The success of deep neural networks (DNNs) has sparked efforts to analyze (e.g., tracing) and optimize (e.g., pruning) them. These tasks have specific requirements and ad-hoc implementations in current execution backends like TensorFlow/PyTorch, which require developers to manage fragmented interfaces and adapt their codes to diverse models. In this study, we propose a new framework called Amanda to streamline the development of these tasks. We formalize the implementation of these tasks as neural network instrumentation, which involves introducing instrumentation into the operator level of DNNs. This allows us to abstract DNN analysis and optimization tasks as instrumentation tools on various DNN models. We build Amanda with two levels of APIs to achieve a unified, extensible, and efficient instrumentation design.
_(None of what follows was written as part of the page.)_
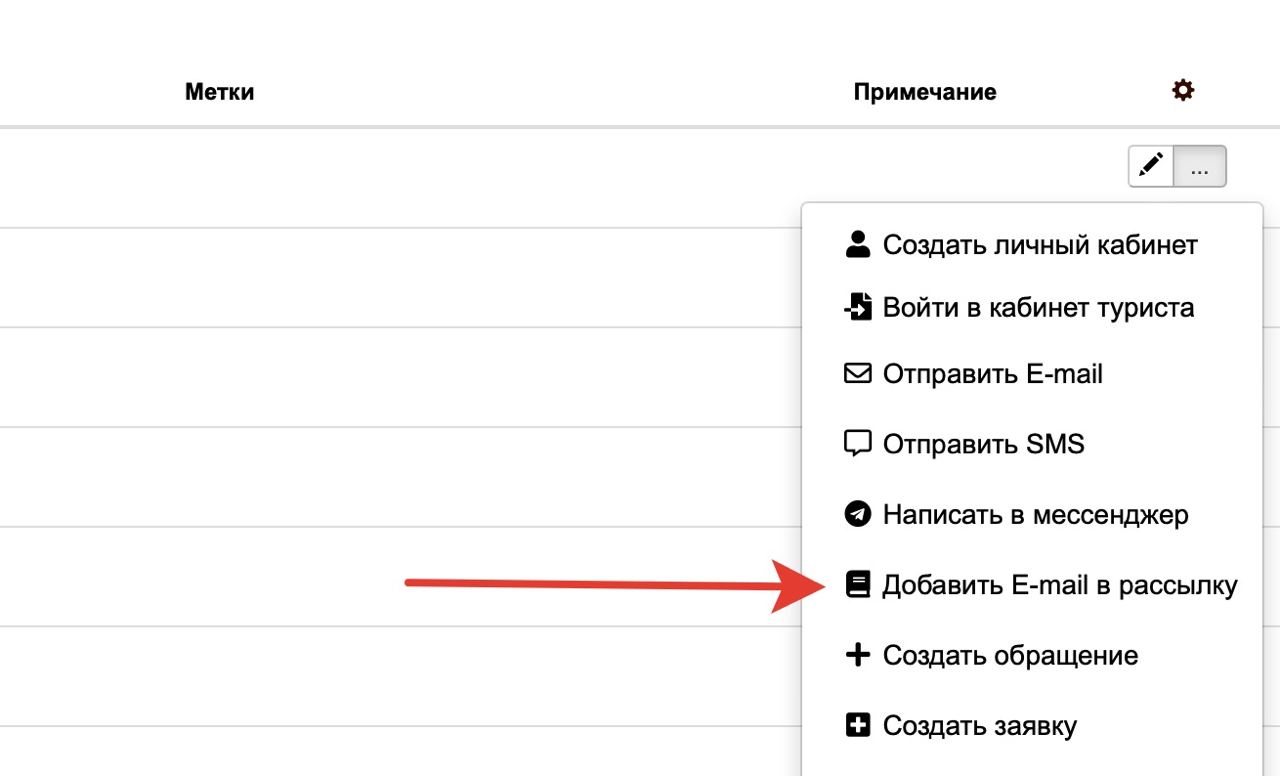
Task: Click the plus-square icon beside Создать заявку
Action: click(x=857, y=726)
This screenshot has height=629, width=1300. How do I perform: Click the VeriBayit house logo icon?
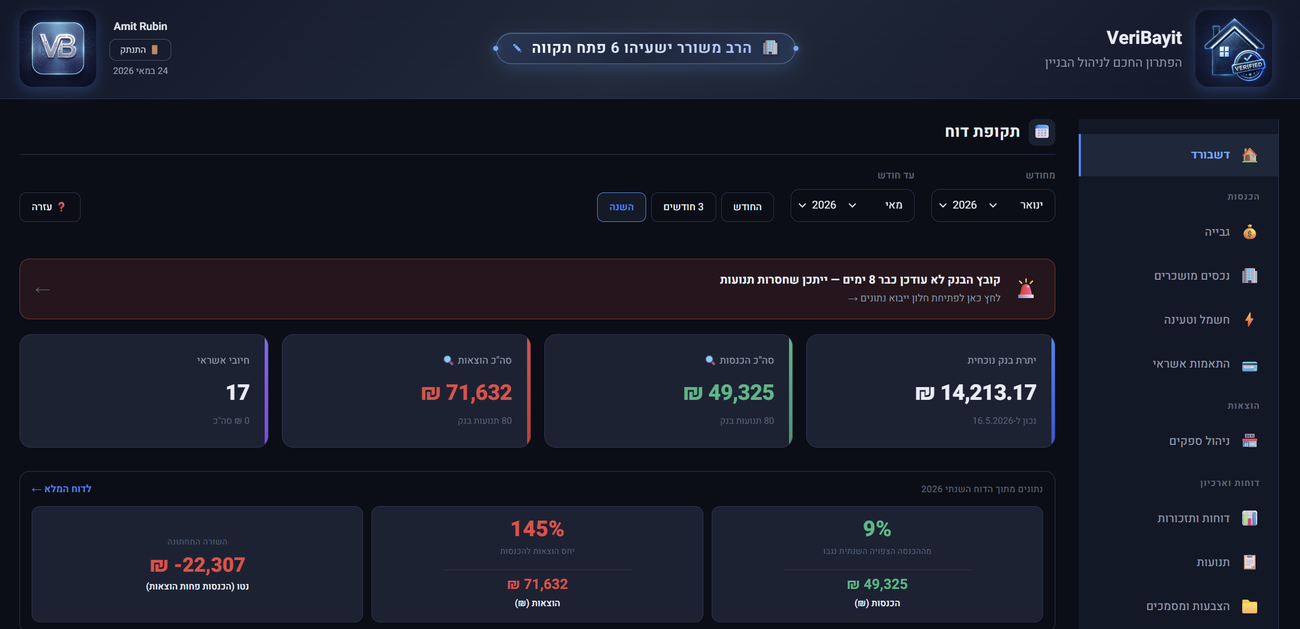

The user-level API provides a unified operator-grained instrumentation API for different backends. Meanwhile, internally, we design a set of callback-centric APIs for managing and optimizing the execution of original and instrumentation codes in different backends. Through these design principles, the Amanda framework can accommodate a broad spectrum of use cases, such as tracing, profiling, pruning, and quantization, across different backends (e.g., TensorFlow/PyTorch) and execution modes (graph/eager mode). Moreover, our efficient execution management ensures that the performance overhead is typically kept within 5%.